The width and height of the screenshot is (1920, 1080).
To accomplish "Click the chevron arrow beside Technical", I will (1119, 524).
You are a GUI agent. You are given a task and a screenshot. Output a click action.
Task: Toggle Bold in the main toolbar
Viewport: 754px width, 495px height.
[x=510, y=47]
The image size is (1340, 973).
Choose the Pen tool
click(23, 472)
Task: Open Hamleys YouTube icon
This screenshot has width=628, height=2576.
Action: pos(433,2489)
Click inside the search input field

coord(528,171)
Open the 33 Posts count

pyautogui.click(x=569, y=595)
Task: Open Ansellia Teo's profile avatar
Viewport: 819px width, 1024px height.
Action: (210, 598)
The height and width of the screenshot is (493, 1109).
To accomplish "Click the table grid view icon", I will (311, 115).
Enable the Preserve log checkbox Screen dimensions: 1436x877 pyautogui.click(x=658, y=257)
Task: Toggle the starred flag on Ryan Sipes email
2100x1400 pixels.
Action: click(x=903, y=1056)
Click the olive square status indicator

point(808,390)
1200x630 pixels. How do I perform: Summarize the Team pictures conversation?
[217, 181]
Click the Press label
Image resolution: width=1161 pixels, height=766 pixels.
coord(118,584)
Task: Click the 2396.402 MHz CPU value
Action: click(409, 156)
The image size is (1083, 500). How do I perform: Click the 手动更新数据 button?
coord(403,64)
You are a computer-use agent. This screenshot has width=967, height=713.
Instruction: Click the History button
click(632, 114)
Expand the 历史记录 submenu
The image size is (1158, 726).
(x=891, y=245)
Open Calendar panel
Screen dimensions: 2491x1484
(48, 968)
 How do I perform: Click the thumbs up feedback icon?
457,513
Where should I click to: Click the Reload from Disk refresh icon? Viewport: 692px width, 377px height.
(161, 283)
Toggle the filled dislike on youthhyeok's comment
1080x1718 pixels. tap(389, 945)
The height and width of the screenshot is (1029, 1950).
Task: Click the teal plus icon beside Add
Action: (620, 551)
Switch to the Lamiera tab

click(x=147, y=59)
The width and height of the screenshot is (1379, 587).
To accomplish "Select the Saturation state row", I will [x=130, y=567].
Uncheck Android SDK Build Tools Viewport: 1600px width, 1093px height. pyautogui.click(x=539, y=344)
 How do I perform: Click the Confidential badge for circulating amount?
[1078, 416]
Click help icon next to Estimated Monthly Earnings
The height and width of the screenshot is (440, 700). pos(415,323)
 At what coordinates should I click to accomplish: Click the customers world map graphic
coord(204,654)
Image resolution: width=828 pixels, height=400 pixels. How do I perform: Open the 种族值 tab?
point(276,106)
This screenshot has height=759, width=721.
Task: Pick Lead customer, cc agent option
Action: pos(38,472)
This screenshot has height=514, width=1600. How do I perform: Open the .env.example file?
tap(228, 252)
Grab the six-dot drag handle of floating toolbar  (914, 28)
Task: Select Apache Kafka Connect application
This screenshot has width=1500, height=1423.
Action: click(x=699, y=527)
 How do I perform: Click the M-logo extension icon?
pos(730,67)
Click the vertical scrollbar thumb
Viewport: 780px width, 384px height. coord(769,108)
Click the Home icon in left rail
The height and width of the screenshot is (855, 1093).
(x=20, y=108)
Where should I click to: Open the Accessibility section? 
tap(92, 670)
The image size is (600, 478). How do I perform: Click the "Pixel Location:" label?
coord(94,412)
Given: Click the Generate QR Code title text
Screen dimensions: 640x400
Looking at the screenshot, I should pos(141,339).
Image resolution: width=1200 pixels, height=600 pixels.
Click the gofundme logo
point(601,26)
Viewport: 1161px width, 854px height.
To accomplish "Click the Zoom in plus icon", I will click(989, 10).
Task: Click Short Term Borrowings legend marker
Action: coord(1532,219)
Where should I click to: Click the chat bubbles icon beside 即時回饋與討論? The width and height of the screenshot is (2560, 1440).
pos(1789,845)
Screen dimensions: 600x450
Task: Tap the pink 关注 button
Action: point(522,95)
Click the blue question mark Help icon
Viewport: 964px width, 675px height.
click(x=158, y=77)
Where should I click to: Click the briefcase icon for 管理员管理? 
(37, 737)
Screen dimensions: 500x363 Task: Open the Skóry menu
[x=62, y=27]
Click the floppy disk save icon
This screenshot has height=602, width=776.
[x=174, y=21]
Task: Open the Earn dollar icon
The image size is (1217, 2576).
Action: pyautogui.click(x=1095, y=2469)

-=-=-

**Work to be completed:**
Copy every line of the material above that contains the word "Toggle".

**Response below:**
Task: Toggle Bold in the main toolbar
Task: Toggle the starred flag on Ryan Sipes email
Toggle the filled dislike on youthhyeok's comment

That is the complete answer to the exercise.